- Task to complete
Give again, word for word, the lines below that run from the line with "You are a computer-use" through the line with "Expand the Product dependencies section". Drop the pictures.

- Material shown
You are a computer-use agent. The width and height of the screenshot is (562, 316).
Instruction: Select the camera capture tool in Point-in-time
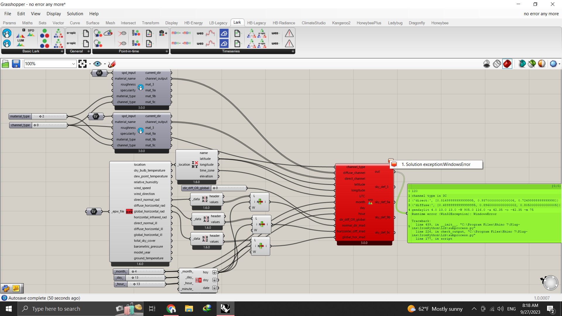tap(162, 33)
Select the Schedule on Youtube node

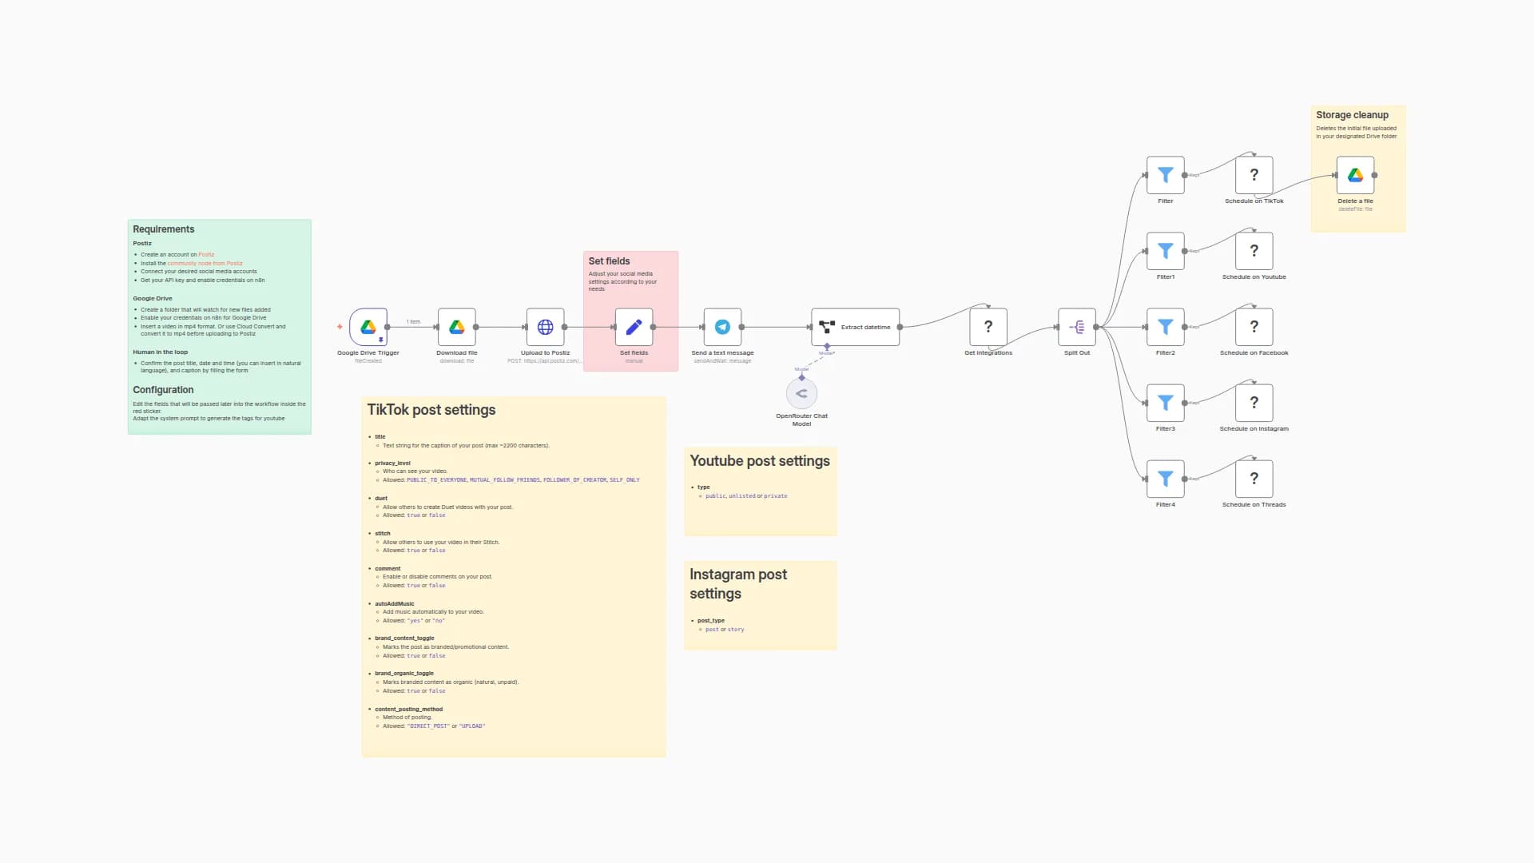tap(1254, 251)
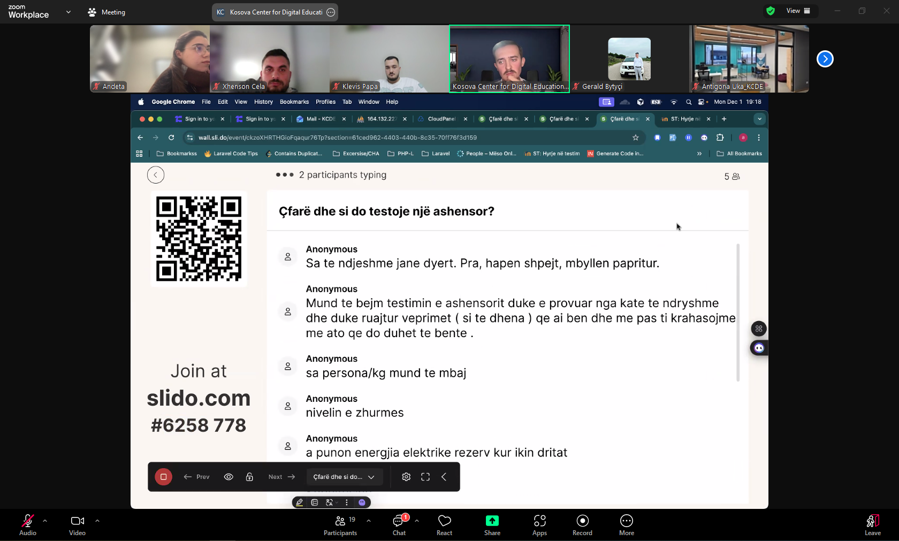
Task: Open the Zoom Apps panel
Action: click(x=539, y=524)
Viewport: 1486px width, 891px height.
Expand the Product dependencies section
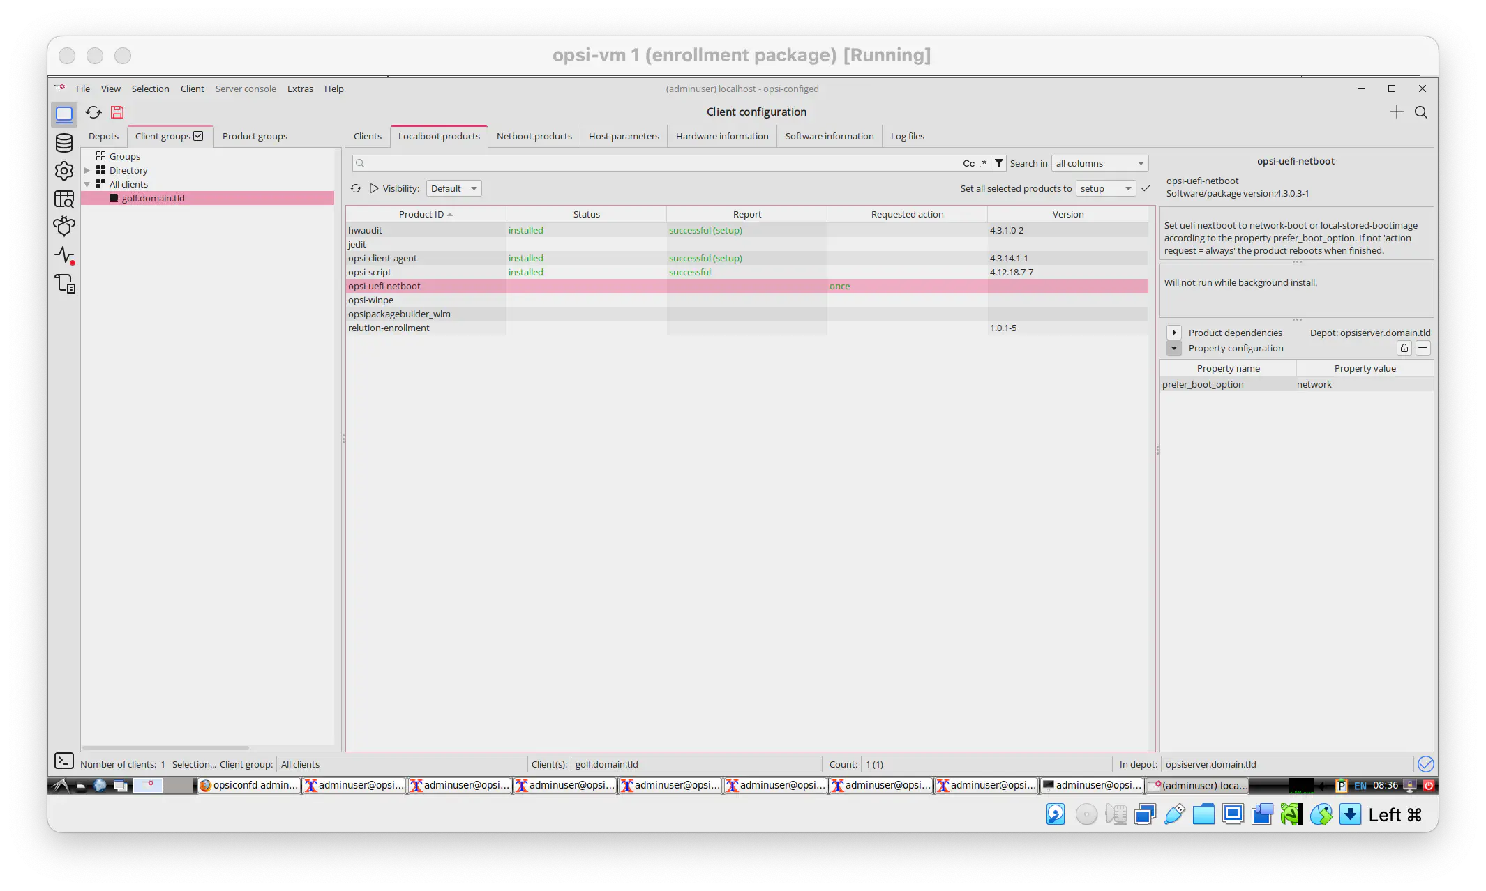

* * *

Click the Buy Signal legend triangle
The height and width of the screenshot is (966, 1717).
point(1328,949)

- Output of the task
You are a computer-use agent. The width and height of the screenshot is (562, 316).
Instruction: Select the camera capture tool in Point-in-time
tap(162, 33)
Select the Schedule on Youtube node

tap(1254, 251)
Task: Open the Zoom Apps panel
Action: click(x=539, y=524)
Viewport: 1486px width, 891px height.
Expand the Product dependencies section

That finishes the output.